Collected data entries:
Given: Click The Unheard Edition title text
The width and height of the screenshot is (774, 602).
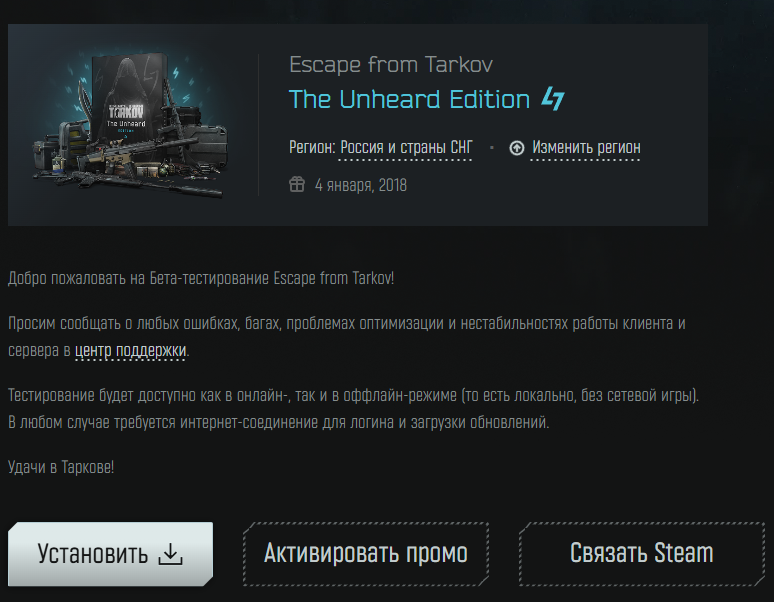Looking at the screenshot, I should [x=409, y=99].
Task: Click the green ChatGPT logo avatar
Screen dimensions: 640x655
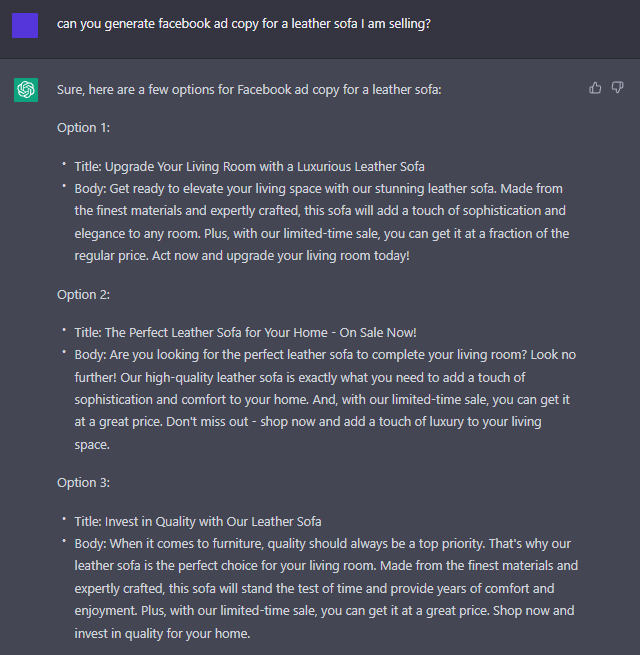Action: (x=26, y=90)
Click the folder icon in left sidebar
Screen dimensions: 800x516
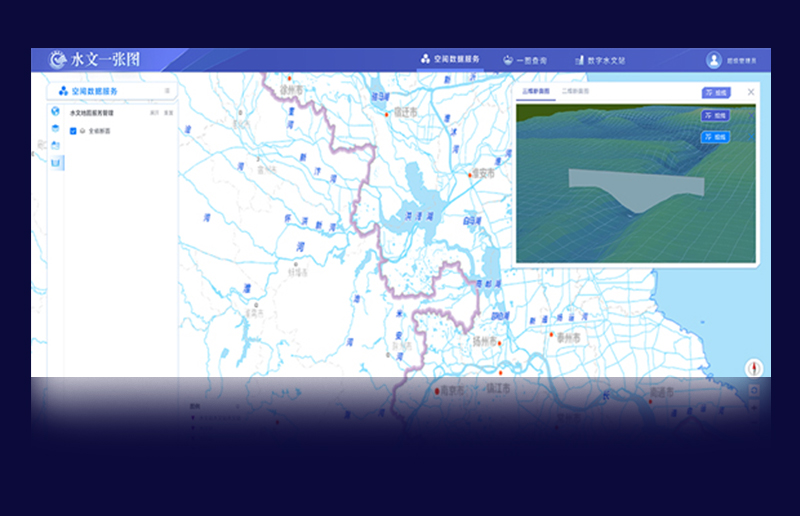pos(56,145)
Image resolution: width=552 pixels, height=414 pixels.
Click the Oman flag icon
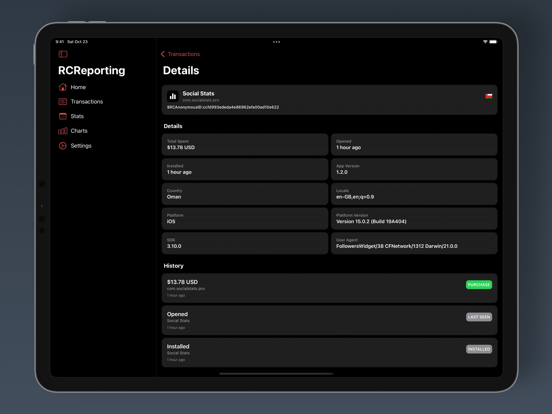[489, 96]
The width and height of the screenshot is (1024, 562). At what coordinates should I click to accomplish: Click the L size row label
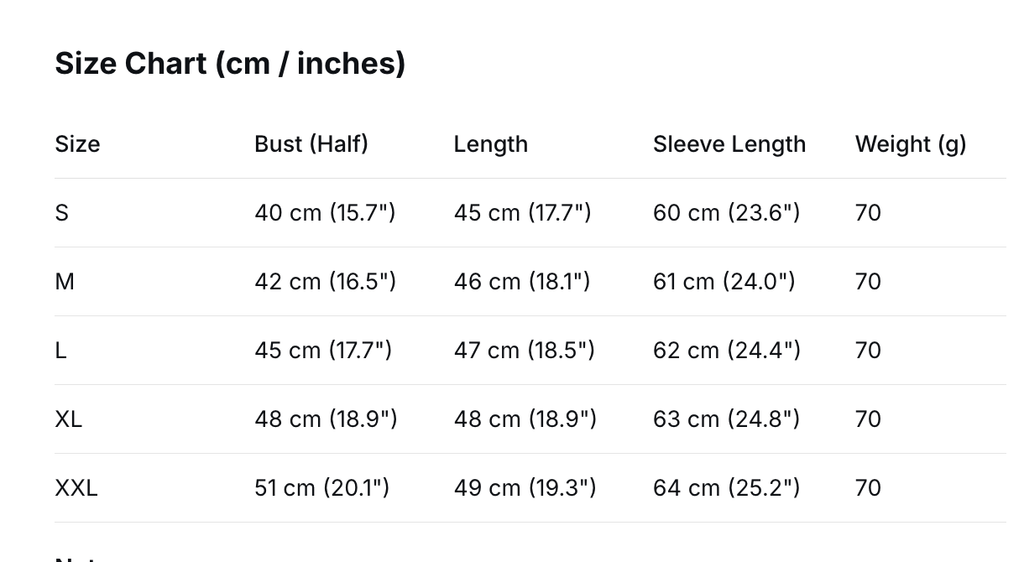click(x=61, y=351)
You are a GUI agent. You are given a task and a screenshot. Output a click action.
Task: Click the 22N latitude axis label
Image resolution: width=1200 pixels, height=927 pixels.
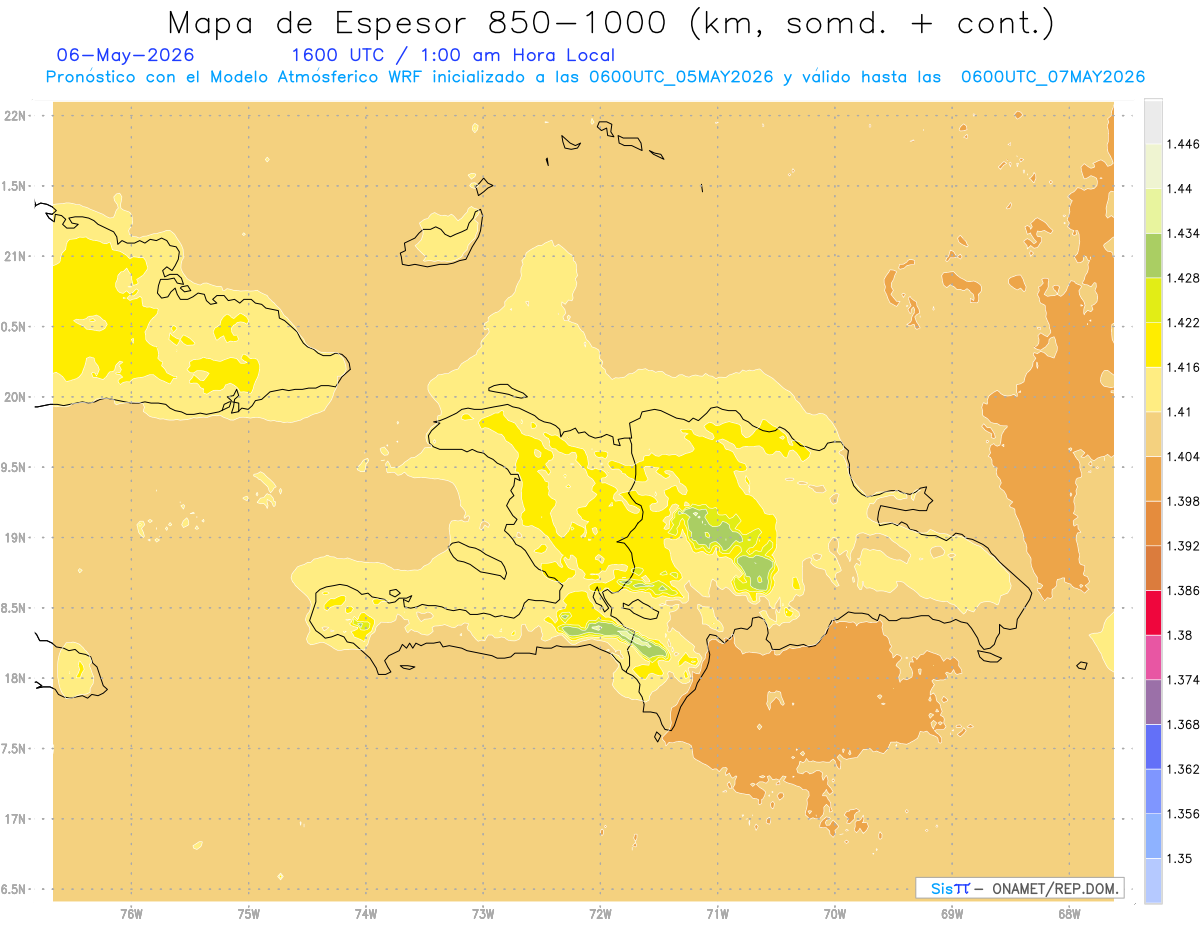tap(16, 116)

Exercise goal:
Once you find the line with "You are a GUI", restate it and every later line of the data word for word, excluding the pictures.

Reply:
You are a GUI agent. You are given a task and a screenshot. Output a click action.
Task: Click the 22N latitude axis label
Image resolution: width=1200 pixels, height=927 pixels.
tap(16, 116)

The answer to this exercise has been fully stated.